A: Missy Bradshaw – Stony Brook University – “Deconstructing the Diva.” She first introduced me to Michel Foucault (French philosopher, theorist). His work blew my mind, and I suddenly realized, as I noted before, that English is bigger than I had ever imagined. For the first time, I was beginning to see the sociological side of writing. English was no longer the “classics” for me. Looking back, that was a big moment, as I never returned to the “traditional” English that first brought me to the college.
Q: Was there a particular faculty person who influenced you? In what way?
A: Over the years, I have had the privilege of working with some truly brilliant people. I noted Missy before – but Harry Denny, my dissertation director, really influenced me as a man, teacher, and writer. Together we have published a bunch of writing together – the book I mentioned and a book chapter called “No Homo.” Presently we are working on an article about masculinity and sexuality. Harry was my greatest teacher and supporter. He taught me just about all that I know about my job – from how to be a leader to how to be a good colleague.

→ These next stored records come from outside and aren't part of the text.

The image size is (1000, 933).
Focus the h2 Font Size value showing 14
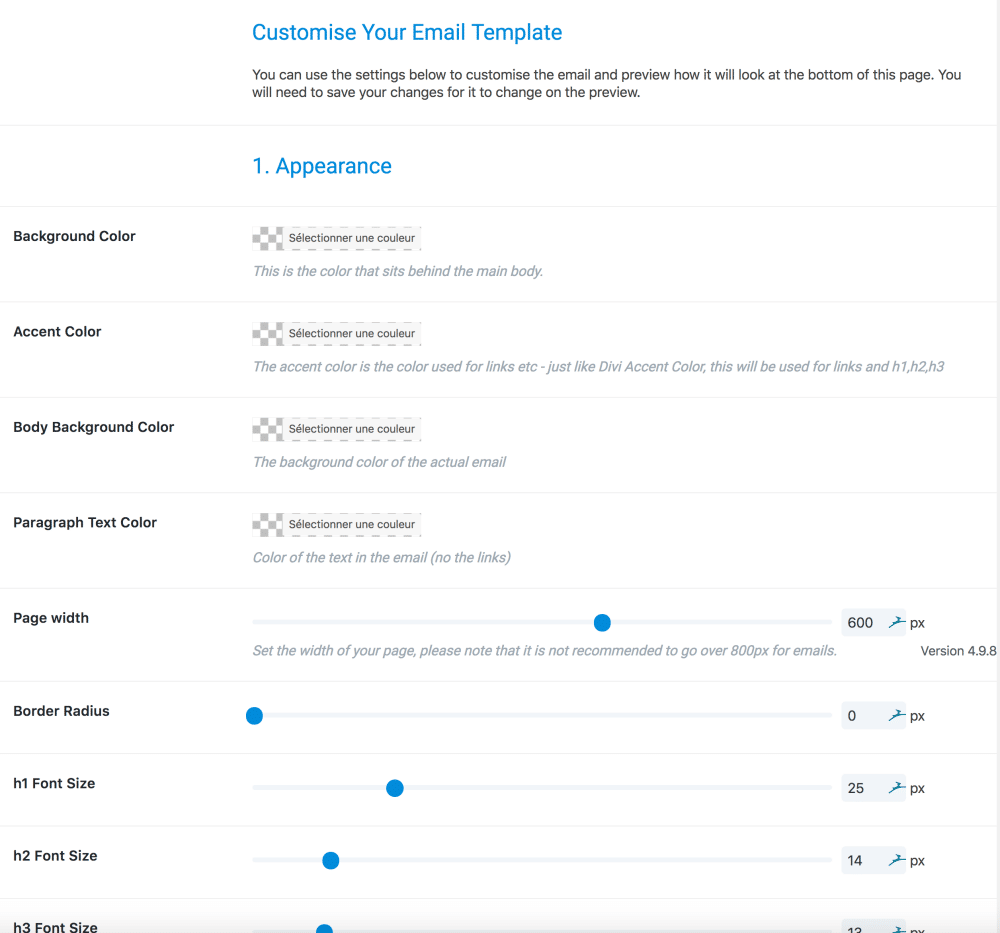click(x=858, y=860)
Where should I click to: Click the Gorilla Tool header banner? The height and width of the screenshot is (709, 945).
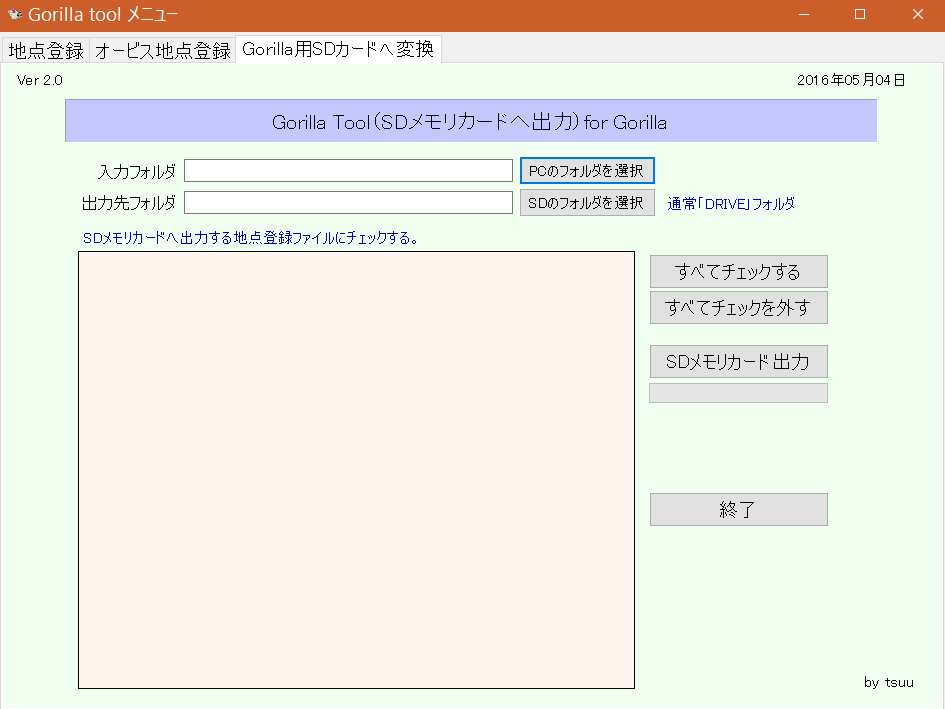coord(470,122)
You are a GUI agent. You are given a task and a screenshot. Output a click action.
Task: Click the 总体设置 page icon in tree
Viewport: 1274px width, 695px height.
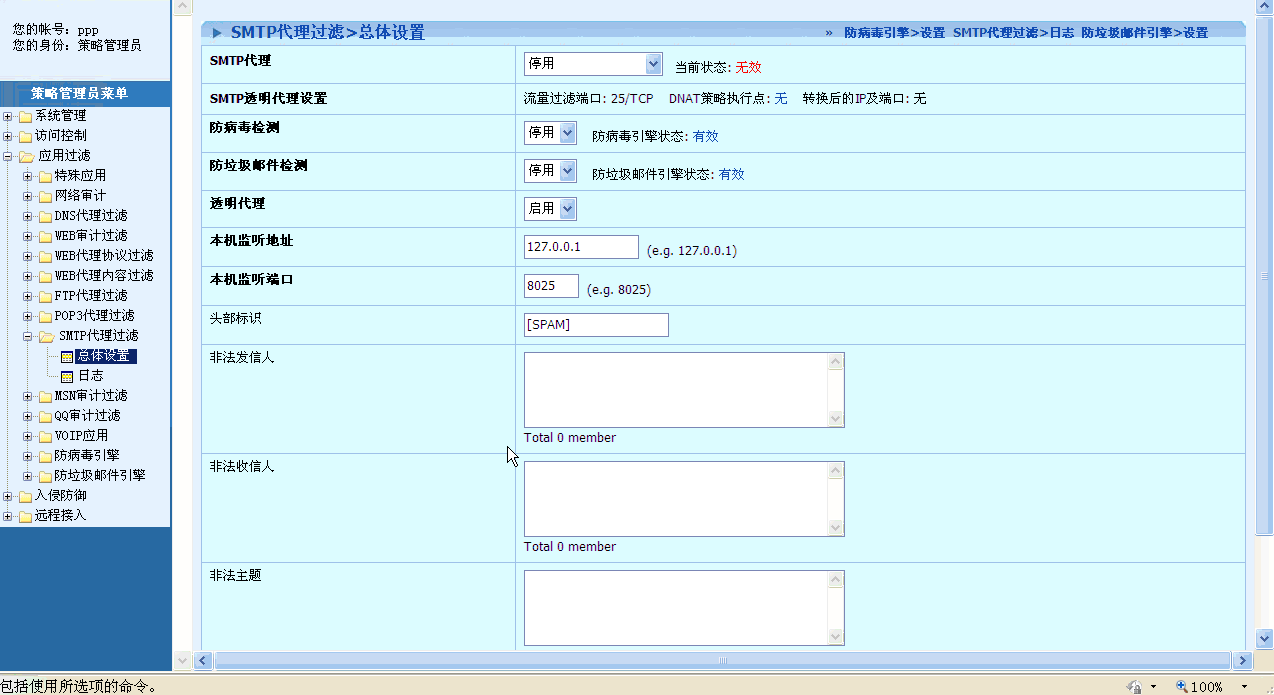click(x=67, y=356)
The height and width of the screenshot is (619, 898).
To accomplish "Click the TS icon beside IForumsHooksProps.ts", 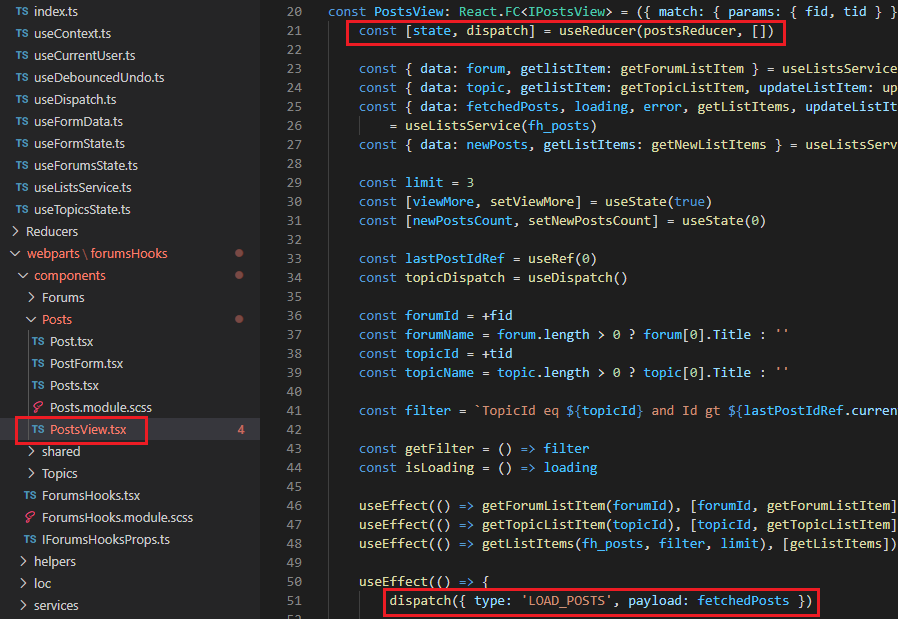I will [x=30, y=540].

Adding Character to Context
Q: We tackled some of the reasons you decided to pursue English in education and in life, but let’s add a little more context to that. What are some interests and hobbies you enjoy?
A: I play a good amount of basketball. Recently, I got involved in Krav Maga, an Israeli fighting style. I’m not so interested in the fighting, per se – but I need to get into better shape – and walking on the treadmill bores me to tears. Beyond that, I paint, play guitar, bike…
Q: Favorite ninja turtle?
A: Splinter (hope that is acceptable).
Q: (Laughs) Good answer. What are your favorite things to read and to write?
A: I write predominately about gender – namely masculinity – and composition/rhetoric and writing centers. As a reader, I get stuck looking at texts for work most of the time, but when I am free to read for myself, I tend to explore memoirs and graphic novels.
Q: What are some of your greatest accomplishments?
A: I recently coauthored my first book—a text that looks at public controversies and private identities. I could talk about my writing all day, but that is boring. As a kid, I threw a nine-pitch inning once. That was pretty incredible. Three strikes in a row to three consecutive batters.
Q: What is something commonly accepted that you wish would be different?
A: Sexism – homophobia. Man, this could easily turn into a manifesto.
Q: Switching gears, what do you find peaceful or soothing? What eases your mind?
A: I wish I had an answer for you. I would benefit from some peace. I really enjoy watching college basketball, particularly St. John’s University.
Q: Favorite art-form? Song? Movie? Book? Comedian? Actor?
Song: Age of Consent
Movie: Raging Bull
Q: How do you feel about our social and political climate in regards to English majors? Or in regards to college and education in general? Are they under attack?
A: Well, we could talk about that all day, so I’ll just say this: Art seems to be under attack given the present climate (see cuts to the NEA and NEH). And, for me, that is all right. I think that tension was what brought me to the arts. Art, writing, etc. keeps culture honest. When art is at its most vulnerable is when it is most powerful.
Q: “When art is at its most vulnerable is when it is most powerful.” That’s quite a profound statement and one I’ll certainly remember.
Finally, any advice for current English majors?
A: Well, I am not much of an advice guy, but I would say to cast a wide net. I went into my studies thinking that English was “X” and only “X” – but eventually learned the field is much larger than that. Think about what you value and what moves you—how powerful this major truly is. Hmmm – ask questions. We are here as a department to help and support you.